Tim Levin January 10, 2007 7:28 PM

It is my understanding that in at least some government contexts, exemption from FOIA is the only intended use for FOUO, based on several DoD sources I have seen, including DoD 5400.7-R:

C4.1.1. General. Information that has not been given a security classification
pursuant to the criteria of an Executive Order, but which may be withheld from the
public because disclosure would cause a foreseeable harm to an interest protected by
one or more FOIA Exemptions 2 through 9 (see Chapter C3.) shall be considered as
being for official use only (FOUO). *****No other material shall be considered FOUO and
FOUO is not authorized as an anemic form of classification to protect national security
interests.**** [emphasis added]

I believe this restriction is to help minimize the costs to the public of over-marking. In practice, however, FOUO seems to be used widely to mean “I’m important,” as indicated by ROIA Requester, or as a means to (incorrectly) prevent general distribution. It is also required by regulation that all privacy act info must be marked FOUO.
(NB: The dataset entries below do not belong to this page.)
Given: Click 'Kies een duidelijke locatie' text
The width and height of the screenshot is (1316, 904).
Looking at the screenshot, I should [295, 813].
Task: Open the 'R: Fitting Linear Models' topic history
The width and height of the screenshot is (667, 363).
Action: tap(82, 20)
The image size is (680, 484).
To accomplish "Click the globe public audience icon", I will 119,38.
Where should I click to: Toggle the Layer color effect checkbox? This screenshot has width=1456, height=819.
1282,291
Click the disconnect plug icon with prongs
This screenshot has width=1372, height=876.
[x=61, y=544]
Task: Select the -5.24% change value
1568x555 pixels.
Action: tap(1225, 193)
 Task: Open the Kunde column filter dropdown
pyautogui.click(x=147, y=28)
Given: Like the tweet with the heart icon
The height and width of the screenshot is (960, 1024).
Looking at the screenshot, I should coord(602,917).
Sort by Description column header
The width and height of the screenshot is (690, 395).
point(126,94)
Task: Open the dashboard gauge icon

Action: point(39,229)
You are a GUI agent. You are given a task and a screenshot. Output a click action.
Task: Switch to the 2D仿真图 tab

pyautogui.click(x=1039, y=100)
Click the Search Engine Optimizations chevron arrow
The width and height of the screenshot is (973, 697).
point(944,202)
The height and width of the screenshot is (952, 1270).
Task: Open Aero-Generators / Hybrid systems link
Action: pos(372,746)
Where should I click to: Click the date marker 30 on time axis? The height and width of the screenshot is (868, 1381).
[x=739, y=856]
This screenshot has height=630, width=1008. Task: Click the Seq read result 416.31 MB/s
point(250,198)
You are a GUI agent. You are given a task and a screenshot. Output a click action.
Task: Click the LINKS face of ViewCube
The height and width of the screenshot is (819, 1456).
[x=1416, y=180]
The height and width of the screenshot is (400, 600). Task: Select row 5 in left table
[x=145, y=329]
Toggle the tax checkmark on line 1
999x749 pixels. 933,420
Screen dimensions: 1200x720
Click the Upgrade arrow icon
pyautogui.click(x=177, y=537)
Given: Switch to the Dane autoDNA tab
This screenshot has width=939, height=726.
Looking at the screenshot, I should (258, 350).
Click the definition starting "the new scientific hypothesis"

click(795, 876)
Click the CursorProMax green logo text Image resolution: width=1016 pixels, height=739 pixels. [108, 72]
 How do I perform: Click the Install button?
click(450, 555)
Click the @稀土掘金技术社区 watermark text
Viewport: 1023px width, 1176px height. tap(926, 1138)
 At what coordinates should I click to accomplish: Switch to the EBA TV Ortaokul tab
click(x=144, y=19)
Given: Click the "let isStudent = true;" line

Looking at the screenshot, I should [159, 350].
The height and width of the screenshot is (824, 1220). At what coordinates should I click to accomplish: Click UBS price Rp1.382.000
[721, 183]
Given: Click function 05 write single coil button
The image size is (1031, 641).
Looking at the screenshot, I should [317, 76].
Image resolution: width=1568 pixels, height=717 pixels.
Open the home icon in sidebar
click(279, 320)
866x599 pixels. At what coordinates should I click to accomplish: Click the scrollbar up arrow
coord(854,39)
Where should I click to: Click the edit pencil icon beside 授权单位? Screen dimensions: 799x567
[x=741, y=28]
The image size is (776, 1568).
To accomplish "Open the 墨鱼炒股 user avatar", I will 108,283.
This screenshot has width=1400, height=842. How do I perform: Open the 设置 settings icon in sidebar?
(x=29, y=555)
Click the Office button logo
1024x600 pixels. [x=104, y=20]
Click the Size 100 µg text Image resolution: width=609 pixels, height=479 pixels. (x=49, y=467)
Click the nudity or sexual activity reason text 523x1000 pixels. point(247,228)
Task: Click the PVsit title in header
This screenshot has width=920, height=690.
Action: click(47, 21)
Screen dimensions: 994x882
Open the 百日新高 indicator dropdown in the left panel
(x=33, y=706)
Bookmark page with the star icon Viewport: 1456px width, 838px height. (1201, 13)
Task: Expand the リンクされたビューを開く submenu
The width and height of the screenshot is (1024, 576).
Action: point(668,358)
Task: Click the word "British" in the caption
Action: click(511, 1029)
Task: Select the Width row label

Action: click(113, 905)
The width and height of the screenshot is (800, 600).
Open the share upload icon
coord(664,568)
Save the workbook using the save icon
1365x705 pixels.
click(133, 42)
Tim Levin January 10, 2007 7:28 PM

It is my understanding that in at least some government contexts, exemption from FOIA is the only intended use for FOUO, based on several DoD sources I have seen, including DoD 5400.7-R:

C4.1.1. General. Information that has not been given a security classification
pursuant to the criteria of an Executive Order, but which may be withheld from the
public because disclosure would cause a foreseeable harm to an interest protected by
one or more FOIA Exemptions 2 through 9 (see Chapter C3.) shall be considered as
being for official use only (FOUO). *****No other material shall be considered FOUO and
FOUO is not authorized as an anemic form of classification to protect national security
interests.**** [emphasis added]

I believe this restriction is to help minimize the costs to the public of over-marking. In practice, however, FOUO seems to be used widely to mean “I’m important,” as indicated by ROIA Requester, or as a means to (incorrectly) prevent general distribution. It is also required by regulation that all privacy act info must be marked FOUO.